You burn 30 percent more fat during a bout of moderate exercise when you have adequate levels of vitamin C compared to someone who has low levels of the vitamin, according to the Journal of the American College of Nutrition. The theory? Vitamin C aids in the pathways that regulate fat oxidation, energy expenditure, and energy intake—all things that help with weight loss. When levels are sufficient, your body can do its job more efficiently.
It Reduces Risk of Cardiovascular Disease
Epidemiological and observational studies have found associations with vitamin C and lower risk of heart disease, lower blood pressure and lower incidences of stroke. “Vitamin C improves blood cell function and enhances vascular relaxation,” Frei says. This allows blood to move more freely, which reduces the risk of heart problems.
It Protects Your Skin from Sun Damage
Vitamin C might lower your risk of melanoma, suggests an observational study in the International Journal for Vitamin and Nutrition Research. Frei cautions that we don’t have a clear understanding about how vitamin C behaves in the skin. But we do know that aging and UV rays lessen the amount of the nutrient in it. Vitamin C also protects against sun spots when applied topically.
It Reduces Inflammation
Inflammation is your body’s reaction to stress, pollution, and even today’s workout—and it creates cell-damaging free radicals. Vitamin C fights these free radicals, helping your body heal from the inflammation that it endures each day.

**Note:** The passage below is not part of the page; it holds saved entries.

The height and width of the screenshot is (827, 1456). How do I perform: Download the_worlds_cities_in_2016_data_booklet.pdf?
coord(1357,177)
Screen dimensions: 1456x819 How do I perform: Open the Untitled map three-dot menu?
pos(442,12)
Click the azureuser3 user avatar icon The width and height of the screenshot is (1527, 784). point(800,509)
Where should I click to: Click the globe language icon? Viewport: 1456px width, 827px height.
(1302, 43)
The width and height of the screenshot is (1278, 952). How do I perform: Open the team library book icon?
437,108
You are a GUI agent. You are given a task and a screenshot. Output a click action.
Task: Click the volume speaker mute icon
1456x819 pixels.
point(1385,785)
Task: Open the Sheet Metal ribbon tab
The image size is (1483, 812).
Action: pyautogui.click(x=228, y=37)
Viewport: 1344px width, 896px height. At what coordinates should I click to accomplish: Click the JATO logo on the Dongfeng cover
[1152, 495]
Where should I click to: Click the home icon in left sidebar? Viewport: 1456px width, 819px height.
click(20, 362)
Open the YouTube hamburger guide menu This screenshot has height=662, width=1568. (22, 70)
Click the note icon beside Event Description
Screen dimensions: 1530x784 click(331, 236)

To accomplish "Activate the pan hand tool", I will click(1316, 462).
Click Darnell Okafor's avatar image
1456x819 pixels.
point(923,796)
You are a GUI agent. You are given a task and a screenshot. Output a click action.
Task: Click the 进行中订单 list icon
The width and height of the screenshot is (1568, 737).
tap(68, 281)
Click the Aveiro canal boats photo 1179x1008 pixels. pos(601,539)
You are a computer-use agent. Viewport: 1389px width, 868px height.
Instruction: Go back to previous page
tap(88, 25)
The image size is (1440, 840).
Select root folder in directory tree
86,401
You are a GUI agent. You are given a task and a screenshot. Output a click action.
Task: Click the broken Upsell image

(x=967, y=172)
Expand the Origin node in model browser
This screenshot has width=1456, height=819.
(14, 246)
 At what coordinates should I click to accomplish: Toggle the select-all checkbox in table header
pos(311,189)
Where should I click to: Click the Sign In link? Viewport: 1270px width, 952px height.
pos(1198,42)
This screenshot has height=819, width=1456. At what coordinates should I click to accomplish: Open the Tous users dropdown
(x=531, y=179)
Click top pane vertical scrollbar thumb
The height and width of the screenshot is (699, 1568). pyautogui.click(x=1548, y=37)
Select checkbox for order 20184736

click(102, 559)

It May Lessen Cold Duration
When it comes to fighting colds, our moms told us to get our vitamin C. But it turns out that cold-fighting is one of vitamin C’s most controversial benefits. According to Frei, the evidence on vitamin C’s ability to fight a cold is inconsistent. Still, vitamin C is just one of the numerous vitamins that our immune system needs to function optimally, he says. And there is one thing we know: A stronger immune system means fewer sick days.
It Fights Cancer
One of the most exciting vitamin C benefits is its possible cancer-fighting effects. Studies out of the National Institutes of Health have found that intravenous infusion of vitamin C may enhance chemotherapy’s effect on cancer cells, especially in pancreatic cancer. This therapy is in Phase II clinical trials, so it may not be long before it is standard practice in fighting this disease that affects an estimated 1.6 million Americans. Other research has found that intravenous infusion of vitamin C improves the quality of life for cancer patients.